(Collected data entries)
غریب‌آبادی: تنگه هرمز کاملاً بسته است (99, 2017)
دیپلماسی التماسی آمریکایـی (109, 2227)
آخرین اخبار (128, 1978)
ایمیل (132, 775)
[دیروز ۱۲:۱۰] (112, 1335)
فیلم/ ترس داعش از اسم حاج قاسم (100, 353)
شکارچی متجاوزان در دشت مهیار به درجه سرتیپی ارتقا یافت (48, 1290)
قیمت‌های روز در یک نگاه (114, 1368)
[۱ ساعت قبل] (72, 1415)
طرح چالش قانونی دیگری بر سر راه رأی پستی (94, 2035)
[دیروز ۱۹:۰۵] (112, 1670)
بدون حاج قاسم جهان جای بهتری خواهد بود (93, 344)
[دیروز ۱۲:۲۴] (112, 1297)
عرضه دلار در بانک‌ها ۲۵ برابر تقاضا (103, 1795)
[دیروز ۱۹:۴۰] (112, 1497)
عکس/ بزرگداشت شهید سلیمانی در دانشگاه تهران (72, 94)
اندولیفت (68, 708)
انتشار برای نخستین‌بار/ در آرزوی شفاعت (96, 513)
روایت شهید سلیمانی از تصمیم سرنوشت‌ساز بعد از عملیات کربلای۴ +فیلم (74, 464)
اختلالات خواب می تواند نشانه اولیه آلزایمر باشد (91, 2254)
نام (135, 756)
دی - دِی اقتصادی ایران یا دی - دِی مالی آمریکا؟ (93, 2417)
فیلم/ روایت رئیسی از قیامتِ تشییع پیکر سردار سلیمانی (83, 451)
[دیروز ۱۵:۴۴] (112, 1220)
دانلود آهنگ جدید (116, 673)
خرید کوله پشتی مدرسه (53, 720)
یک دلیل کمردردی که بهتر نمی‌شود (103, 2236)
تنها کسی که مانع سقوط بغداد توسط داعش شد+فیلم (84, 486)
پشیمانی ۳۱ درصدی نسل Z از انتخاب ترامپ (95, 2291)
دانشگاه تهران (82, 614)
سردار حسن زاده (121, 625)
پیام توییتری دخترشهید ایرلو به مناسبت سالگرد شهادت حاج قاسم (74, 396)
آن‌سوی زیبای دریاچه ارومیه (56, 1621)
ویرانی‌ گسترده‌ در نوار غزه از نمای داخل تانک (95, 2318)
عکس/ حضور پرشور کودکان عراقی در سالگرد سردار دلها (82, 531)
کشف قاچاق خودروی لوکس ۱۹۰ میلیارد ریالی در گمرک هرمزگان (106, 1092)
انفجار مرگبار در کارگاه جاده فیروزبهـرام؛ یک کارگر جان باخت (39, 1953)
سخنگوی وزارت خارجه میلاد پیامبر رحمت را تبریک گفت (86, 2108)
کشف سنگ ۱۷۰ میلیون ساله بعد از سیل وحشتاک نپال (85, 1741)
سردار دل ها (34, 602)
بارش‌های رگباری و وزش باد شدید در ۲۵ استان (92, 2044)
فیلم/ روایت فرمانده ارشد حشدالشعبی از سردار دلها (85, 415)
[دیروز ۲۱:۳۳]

▶ [TASK INSTRUCTIONS]:
The number of lines above where the word "تهران" occurs, and only that number, is the answer.

▶ [YOUR SOLUTION]:
2